Task brief: Print the passage from the sermon text between "The pastor is frustrated" and "is to blame.", inclusive.

Is the Good News Performance Based?

The Catholic pastor pounded the pulpit: “It’s not a cake walk you know. Some of you think that all you have to do is accept Jesus, attend church when you feel like it, and give a few dollars in the offering basket. But you need to do more than that. Do you think Jesus died on the cross just so you can be a couch potato Christian?”
He paused, and surveyed the flock, before continuing, “And I hear that some of you are thinking of leaving our church to go to the big mega-church out in the suburbs. You think that going to church in casual clothing, listening to rock music, and hearing a short message spiced up with footage from Holly-weird movies is better than coming to our church where you receive the sacraments and are guided in well-established doctrines of the faith. You go right ahead and attend that church with its Las Vegas style productions, but let me warn you – that’s nothing more than easy-believism. It isn’t real Christianity. Christianity involves more than just entertainment.”
The pastor is frustrated – he has lost many families to the mega-church, and he feels he has to protect his dwindling flock. The pastor isn’t alone. A number of other churches in town are feeling the pinch as members are being gobbled up by the big mega-church with its smiling personable, tanned, joke-telling, casually dressed young pastor. The Catholic pastor and several of the other pastors are convinced that easy-believism is to blame.

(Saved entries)
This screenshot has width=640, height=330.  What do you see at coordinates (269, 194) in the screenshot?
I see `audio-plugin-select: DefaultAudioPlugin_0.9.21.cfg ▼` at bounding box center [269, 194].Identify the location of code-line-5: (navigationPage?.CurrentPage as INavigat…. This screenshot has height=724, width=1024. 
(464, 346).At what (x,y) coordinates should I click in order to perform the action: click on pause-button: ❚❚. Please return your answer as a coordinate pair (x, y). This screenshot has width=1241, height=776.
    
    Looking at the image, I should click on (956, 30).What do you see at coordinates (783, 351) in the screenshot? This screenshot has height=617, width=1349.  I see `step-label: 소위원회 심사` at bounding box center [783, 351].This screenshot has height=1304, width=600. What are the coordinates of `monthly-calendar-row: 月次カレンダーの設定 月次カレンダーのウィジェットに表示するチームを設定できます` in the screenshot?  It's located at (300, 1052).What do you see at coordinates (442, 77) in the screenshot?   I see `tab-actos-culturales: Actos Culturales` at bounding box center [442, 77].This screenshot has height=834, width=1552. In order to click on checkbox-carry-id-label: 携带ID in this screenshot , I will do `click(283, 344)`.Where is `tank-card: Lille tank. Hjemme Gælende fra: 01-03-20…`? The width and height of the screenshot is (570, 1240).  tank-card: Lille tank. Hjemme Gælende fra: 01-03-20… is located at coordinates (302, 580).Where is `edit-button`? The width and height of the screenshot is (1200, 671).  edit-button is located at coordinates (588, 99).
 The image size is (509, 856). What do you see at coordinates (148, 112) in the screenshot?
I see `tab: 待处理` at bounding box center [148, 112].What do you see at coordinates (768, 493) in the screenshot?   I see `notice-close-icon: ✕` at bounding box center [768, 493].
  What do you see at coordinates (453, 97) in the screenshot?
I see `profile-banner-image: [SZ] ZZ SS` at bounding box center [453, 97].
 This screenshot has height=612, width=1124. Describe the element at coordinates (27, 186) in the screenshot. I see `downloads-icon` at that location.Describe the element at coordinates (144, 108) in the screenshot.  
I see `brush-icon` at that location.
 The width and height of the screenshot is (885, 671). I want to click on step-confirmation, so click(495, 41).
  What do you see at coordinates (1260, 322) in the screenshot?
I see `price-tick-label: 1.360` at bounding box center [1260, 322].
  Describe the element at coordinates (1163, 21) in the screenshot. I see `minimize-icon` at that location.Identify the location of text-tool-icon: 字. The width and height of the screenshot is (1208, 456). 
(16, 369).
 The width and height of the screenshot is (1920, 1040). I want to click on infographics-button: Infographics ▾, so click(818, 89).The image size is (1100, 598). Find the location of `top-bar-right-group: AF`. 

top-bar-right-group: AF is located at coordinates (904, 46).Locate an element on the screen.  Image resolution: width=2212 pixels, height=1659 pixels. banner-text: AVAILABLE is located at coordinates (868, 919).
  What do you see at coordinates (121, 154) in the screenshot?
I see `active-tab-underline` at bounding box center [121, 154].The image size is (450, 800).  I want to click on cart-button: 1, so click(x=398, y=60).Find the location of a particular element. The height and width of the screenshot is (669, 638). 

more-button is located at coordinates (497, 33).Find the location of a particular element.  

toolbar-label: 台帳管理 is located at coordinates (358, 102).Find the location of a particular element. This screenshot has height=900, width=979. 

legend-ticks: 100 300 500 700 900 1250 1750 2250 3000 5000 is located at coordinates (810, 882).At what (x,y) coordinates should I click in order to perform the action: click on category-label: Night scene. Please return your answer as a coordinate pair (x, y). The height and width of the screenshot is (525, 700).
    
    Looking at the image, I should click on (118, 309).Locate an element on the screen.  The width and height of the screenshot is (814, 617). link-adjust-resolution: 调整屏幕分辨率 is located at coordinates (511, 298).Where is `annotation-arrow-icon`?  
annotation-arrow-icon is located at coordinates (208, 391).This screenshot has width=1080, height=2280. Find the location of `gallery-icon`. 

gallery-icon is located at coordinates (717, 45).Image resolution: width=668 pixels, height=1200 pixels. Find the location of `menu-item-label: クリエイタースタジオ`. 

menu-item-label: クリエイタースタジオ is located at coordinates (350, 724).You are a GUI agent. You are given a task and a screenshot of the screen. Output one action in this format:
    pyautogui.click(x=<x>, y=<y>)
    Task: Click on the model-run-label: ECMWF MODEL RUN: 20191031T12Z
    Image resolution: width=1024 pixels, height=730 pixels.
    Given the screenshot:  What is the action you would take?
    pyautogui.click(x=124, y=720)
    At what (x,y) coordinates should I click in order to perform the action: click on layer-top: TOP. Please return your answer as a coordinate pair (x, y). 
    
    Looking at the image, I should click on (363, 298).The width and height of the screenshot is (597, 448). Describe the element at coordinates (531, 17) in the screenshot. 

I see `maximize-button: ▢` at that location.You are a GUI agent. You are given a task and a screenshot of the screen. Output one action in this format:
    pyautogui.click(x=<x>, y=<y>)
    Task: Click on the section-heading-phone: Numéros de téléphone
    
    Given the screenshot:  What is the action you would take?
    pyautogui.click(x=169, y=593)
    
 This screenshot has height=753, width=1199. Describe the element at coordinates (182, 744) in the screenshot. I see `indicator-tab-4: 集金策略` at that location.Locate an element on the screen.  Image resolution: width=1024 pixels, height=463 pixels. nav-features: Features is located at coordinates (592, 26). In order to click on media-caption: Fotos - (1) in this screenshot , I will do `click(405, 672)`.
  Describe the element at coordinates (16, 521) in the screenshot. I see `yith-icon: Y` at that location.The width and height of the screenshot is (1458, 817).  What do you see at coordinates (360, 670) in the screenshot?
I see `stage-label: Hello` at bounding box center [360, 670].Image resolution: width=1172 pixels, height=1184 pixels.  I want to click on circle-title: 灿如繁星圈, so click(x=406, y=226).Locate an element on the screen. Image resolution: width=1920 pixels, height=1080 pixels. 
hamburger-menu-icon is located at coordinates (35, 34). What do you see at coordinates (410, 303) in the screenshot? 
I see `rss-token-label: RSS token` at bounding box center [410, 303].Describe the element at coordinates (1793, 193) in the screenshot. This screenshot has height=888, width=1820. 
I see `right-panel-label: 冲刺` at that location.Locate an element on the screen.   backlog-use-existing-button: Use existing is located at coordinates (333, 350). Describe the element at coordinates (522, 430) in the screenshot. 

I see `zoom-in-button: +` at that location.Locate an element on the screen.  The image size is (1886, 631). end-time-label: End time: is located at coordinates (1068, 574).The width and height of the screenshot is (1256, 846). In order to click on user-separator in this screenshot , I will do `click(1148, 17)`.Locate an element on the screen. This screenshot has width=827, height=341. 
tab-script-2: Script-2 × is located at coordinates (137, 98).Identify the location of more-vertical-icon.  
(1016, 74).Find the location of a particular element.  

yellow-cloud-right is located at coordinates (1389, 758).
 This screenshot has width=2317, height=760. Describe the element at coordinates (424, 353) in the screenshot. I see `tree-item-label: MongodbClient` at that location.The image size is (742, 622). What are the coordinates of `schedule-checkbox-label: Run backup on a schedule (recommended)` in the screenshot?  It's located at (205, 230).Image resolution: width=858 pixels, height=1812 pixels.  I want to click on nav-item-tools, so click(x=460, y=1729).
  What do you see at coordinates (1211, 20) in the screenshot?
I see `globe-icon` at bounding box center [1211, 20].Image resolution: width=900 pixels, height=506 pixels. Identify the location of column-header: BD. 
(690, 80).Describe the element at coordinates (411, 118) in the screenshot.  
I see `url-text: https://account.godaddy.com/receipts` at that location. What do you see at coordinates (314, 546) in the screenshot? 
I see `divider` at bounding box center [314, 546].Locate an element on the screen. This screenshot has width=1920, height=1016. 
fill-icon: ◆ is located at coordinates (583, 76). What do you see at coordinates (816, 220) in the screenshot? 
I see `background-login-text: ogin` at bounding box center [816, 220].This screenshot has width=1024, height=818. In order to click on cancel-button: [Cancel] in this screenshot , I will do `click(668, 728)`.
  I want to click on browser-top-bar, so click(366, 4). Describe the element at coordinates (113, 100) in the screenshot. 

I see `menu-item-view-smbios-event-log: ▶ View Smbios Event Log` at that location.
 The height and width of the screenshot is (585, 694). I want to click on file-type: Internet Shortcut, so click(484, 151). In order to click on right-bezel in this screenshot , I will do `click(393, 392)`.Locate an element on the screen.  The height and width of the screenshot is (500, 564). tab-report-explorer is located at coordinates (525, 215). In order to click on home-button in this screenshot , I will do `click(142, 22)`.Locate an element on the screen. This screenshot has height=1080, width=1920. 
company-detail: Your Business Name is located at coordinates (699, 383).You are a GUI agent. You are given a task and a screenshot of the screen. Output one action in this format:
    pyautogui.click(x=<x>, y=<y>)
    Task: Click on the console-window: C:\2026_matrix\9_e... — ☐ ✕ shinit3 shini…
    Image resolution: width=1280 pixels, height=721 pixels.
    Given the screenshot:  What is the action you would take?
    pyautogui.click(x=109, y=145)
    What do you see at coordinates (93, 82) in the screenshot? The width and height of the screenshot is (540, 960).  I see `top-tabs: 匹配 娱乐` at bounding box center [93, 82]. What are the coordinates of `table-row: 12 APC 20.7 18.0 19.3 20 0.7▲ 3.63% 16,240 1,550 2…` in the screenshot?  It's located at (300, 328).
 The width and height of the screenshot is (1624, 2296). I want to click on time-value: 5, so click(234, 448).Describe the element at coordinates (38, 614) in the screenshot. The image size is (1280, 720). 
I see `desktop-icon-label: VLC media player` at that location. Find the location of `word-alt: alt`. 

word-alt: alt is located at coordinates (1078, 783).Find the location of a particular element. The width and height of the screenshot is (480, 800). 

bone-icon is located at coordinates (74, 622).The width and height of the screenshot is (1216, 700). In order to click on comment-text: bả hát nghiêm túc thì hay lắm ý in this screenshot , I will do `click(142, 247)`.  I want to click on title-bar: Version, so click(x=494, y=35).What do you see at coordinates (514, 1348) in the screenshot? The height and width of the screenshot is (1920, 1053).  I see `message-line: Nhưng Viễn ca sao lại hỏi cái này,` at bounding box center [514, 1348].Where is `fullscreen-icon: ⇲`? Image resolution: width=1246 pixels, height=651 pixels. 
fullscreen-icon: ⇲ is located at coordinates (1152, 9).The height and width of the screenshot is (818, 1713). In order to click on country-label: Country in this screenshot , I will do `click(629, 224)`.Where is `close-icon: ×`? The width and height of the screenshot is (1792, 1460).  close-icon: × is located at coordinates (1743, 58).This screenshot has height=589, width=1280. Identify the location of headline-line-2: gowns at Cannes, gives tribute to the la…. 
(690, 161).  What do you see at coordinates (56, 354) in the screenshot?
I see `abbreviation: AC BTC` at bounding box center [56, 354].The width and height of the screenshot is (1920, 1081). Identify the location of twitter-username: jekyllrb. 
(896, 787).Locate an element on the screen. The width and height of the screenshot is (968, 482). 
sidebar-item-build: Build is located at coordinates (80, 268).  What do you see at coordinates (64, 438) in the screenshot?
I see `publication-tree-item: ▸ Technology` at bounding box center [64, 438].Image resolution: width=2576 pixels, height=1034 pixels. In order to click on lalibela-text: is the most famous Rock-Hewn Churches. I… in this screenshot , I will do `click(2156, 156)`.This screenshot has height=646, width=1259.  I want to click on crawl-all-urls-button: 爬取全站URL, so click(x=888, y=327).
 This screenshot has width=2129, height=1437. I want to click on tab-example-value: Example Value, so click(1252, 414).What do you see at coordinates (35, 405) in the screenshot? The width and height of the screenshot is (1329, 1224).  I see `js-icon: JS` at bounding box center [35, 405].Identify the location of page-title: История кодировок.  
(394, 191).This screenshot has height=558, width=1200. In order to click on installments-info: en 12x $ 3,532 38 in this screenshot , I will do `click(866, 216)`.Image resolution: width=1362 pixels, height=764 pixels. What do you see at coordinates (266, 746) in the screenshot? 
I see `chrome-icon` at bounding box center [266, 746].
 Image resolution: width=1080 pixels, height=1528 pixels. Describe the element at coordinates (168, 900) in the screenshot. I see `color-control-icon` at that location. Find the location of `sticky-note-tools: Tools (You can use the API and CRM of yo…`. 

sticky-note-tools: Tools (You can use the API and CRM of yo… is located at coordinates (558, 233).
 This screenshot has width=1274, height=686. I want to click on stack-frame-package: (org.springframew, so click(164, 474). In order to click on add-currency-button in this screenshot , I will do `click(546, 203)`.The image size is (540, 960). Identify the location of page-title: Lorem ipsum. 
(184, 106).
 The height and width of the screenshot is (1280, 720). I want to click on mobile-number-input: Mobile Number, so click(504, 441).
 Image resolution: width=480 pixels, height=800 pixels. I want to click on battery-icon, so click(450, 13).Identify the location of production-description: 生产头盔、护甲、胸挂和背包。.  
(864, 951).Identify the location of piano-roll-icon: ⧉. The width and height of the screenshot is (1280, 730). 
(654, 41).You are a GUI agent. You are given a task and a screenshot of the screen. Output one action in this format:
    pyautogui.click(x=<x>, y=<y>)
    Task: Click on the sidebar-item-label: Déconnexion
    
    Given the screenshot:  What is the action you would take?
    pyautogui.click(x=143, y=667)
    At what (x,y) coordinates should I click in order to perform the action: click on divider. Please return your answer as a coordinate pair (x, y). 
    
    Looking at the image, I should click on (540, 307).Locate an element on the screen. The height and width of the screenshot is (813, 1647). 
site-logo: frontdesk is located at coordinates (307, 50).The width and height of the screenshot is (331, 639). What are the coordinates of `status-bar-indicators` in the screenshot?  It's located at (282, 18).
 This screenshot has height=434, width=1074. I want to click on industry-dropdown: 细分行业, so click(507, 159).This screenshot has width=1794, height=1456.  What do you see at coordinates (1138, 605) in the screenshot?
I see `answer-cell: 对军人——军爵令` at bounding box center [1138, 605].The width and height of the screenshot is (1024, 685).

Finished exercise:
The pastor is frustrated – he has lost many families to the mega-church, and he feels he has to protect his dwindling flock. The pastor isn’t alone. A number of other churches in town are feeling the pinch as members are being gobbled up by the big mega-church with its smiling personable, tanned, joke-telling, casually dressed young pastor. The Catholic pastor and several of the other pastors are convinced that easy-believism is to blame.